- 6 years ago
Okay – so it has come to my attention that I absolutely can NOT stand waiting on other people for things to happen in MY life. I’m not a control freak about everything, I can relinquish control for things that don’t directly affect me, but if it somehow changes my life or emotional state, then, by golly, I got batshit crazy. (This is precisely reason number 1 why waiting for a proposal most days feels like agony. But that’s for the waiting boards, and not here.)

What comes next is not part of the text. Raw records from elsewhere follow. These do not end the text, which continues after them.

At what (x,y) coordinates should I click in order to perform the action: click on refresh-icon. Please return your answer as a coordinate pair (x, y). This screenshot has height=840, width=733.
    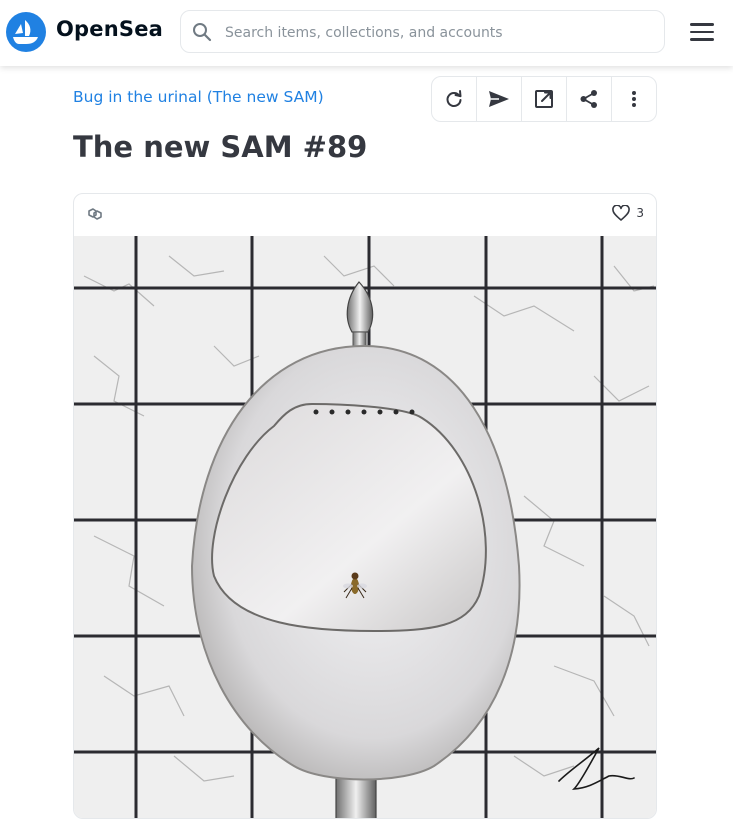
    Looking at the image, I should click on (454, 98).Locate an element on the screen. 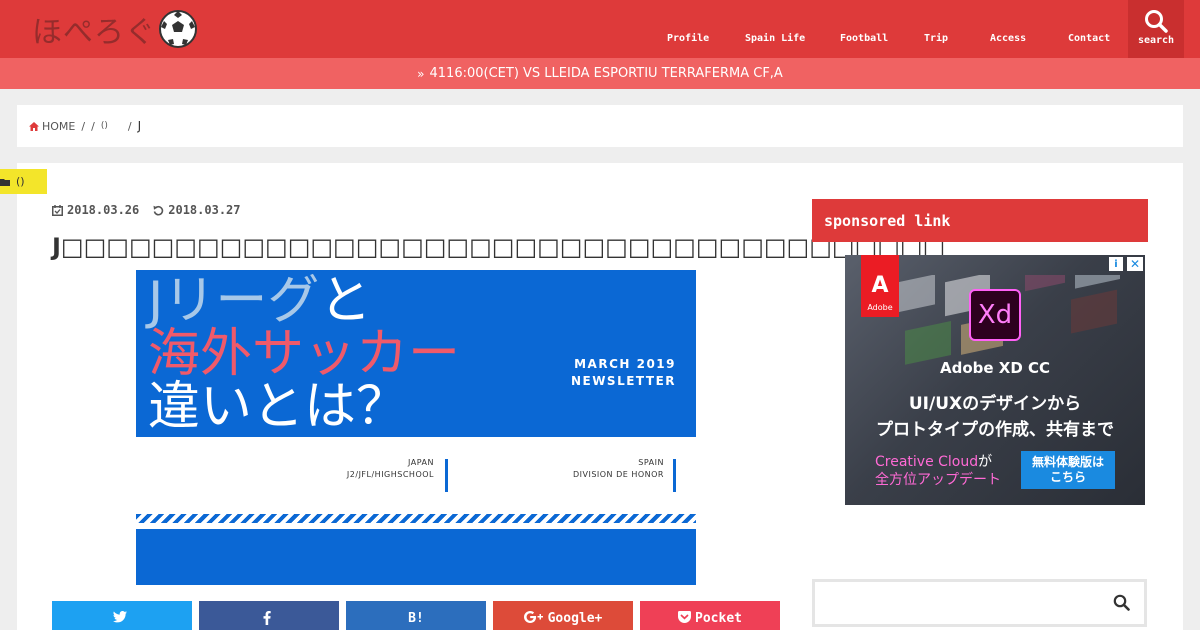 The image size is (1200, 630). cc-particle: が is located at coordinates (986, 462).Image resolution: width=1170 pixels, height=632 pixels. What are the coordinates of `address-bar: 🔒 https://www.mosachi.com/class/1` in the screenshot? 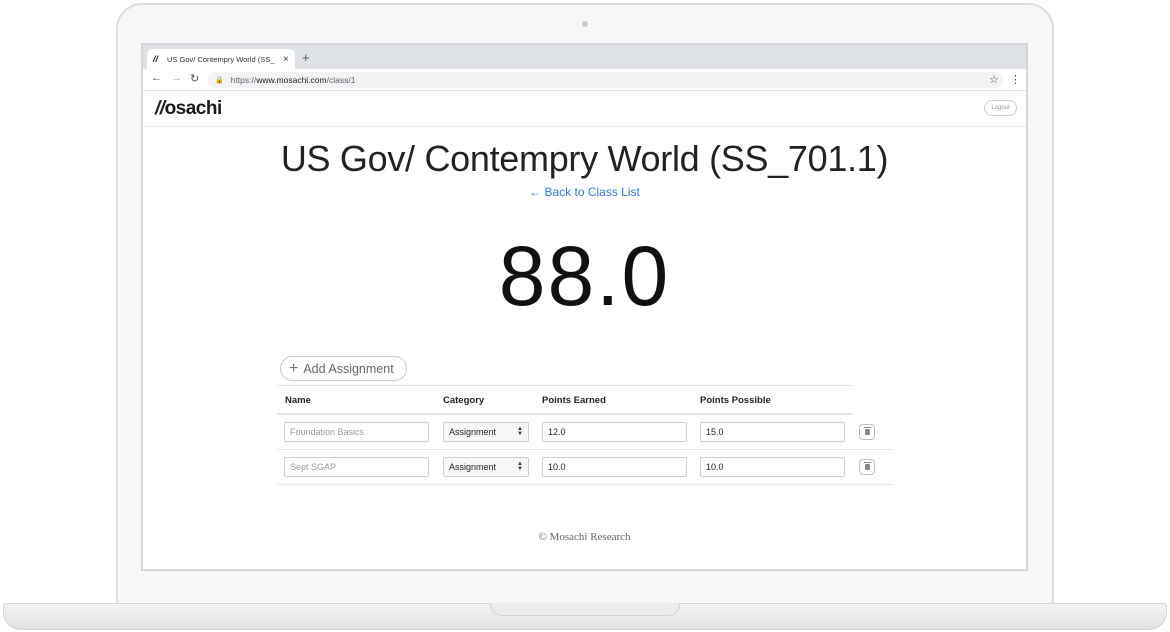 It's located at (605, 80).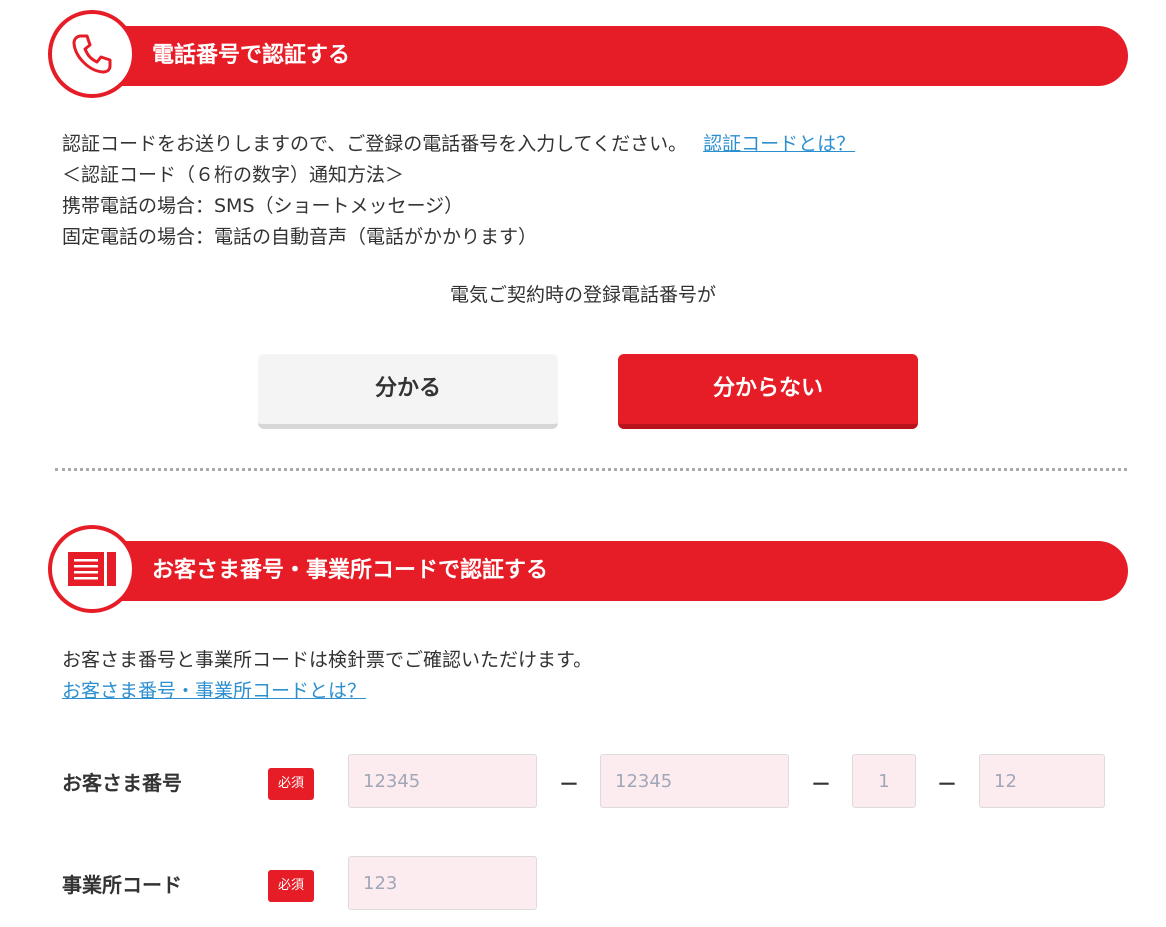  I want to click on know-phone-button: 分かる, so click(408, 392).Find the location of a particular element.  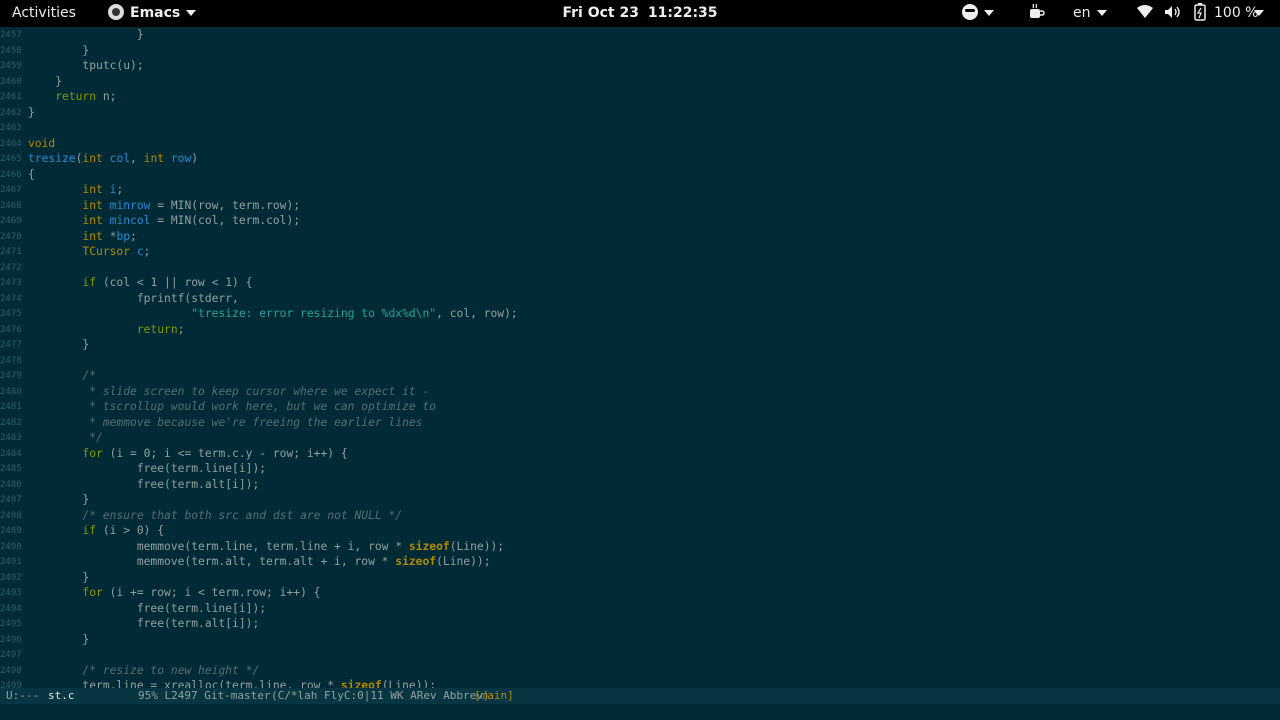

line-number: 2465 is located at coordinates (11, 159).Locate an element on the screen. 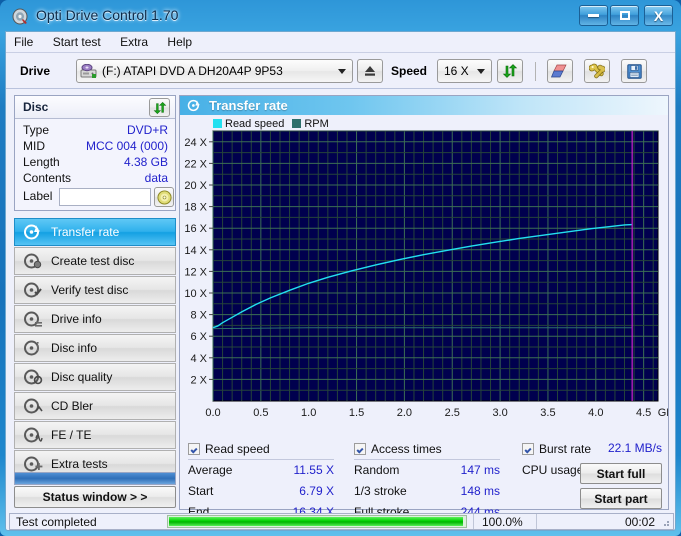 Image resolution: width=681 pixels, height=536 pixels. y-tick-label: 8 X is located at coordinates (198, 316).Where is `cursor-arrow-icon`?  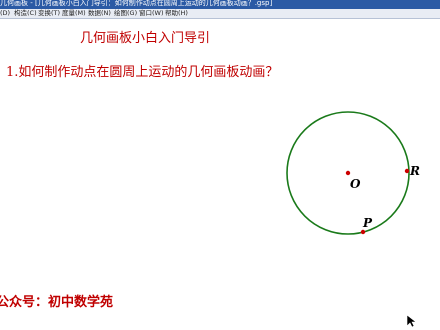 cursor-arrow-icon is located at coordinates (412, 321).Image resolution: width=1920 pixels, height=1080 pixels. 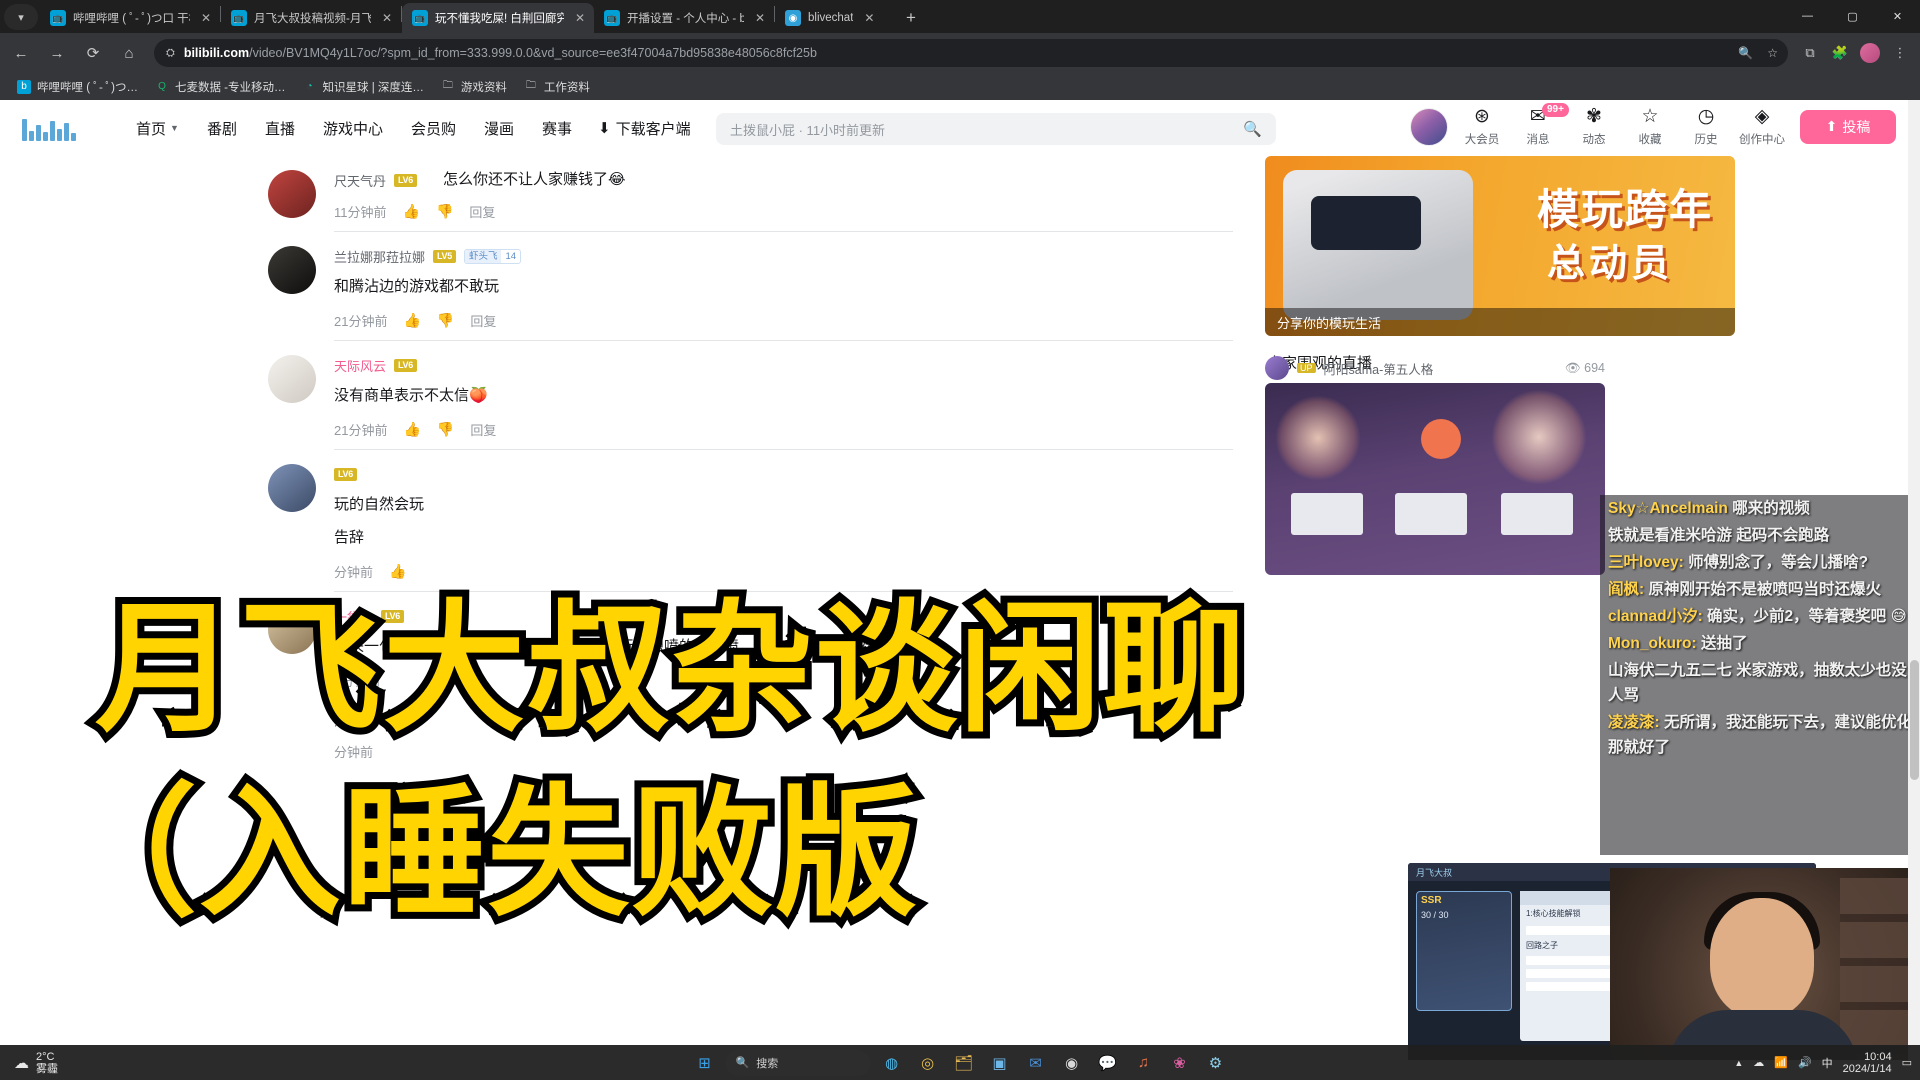 I want to click on nav-item-home: 首页 ▼, so click(x=158, y=128).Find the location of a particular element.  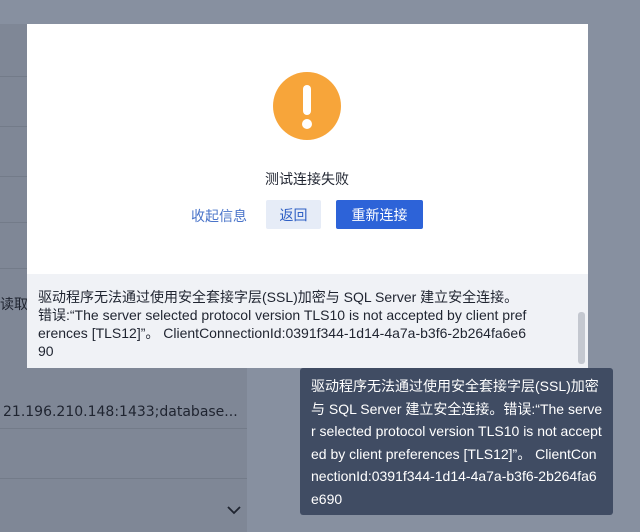

warning-icon is located at coordinates (307, 106).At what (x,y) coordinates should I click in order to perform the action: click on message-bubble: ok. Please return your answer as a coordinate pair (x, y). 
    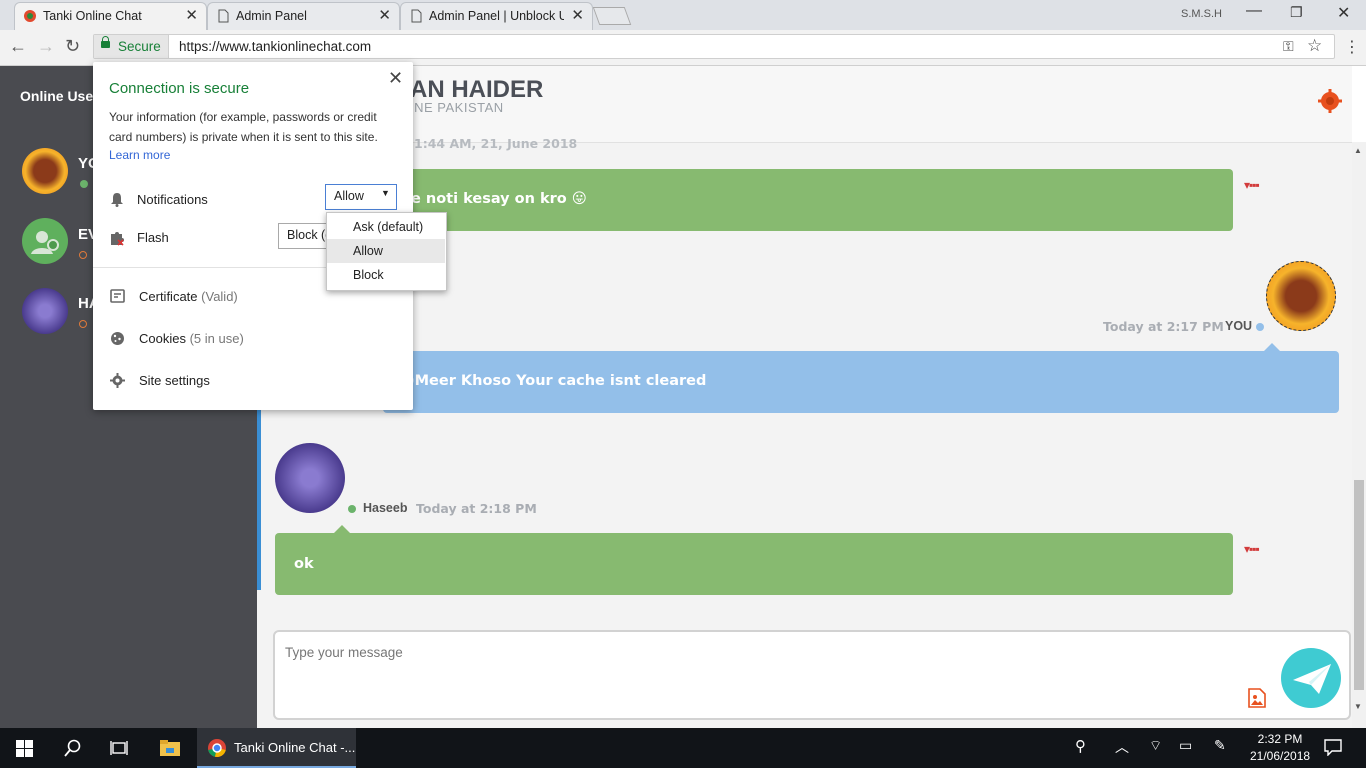
    Looking at the image, I should click on (754, 564).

What I would like from the Lounge is support and words of wisdom to help me get through the waiting on this:
On 8/8/12, after nearly 18 months of correspondence with my paternal Aunt, I sent my real father a letter in the mail. Long story short, he and my mother got pregnant with me when they were 18. I was not planned, and what could’ve turned into the bringing together of two people, turned into the tearing apart of them, as unfortunately most unplanned teenage pregnancies do. Both parties felt extremely hurt by the other for reasons not completely known by me, and as a result I haven’t seen or spoken to him or any of his family in 21 years. Until of course I started talking to his sister 18 months ago.
Anyways, now here I am, waiting, very impatiently, to see if he’ll respond to my letter. His sister did talk to him in April about my want to speak with him (though I’m not entirely sure what was said or exchanged) and she told me that he said he would need to “think about it”. I haven’t pressed her for a lot of information because I don’t want her to feel used, so I took matters into my own hands, white paged his address, and asked her if what I found was current. (Before this point I had never asked her for ANY of his contact information). While she didn’t exactly confirm that it was his address, there was a long pause before she said, “you’re not just planning on showing up, are you?”, which was all the confirmation I needed. I told her I wanted to send a letter, and she agreed that would be okay.
So now here I sit… waiting.
I hate waiting. Any conforting words to keep me sane?
Did I mention Monday is my birthday?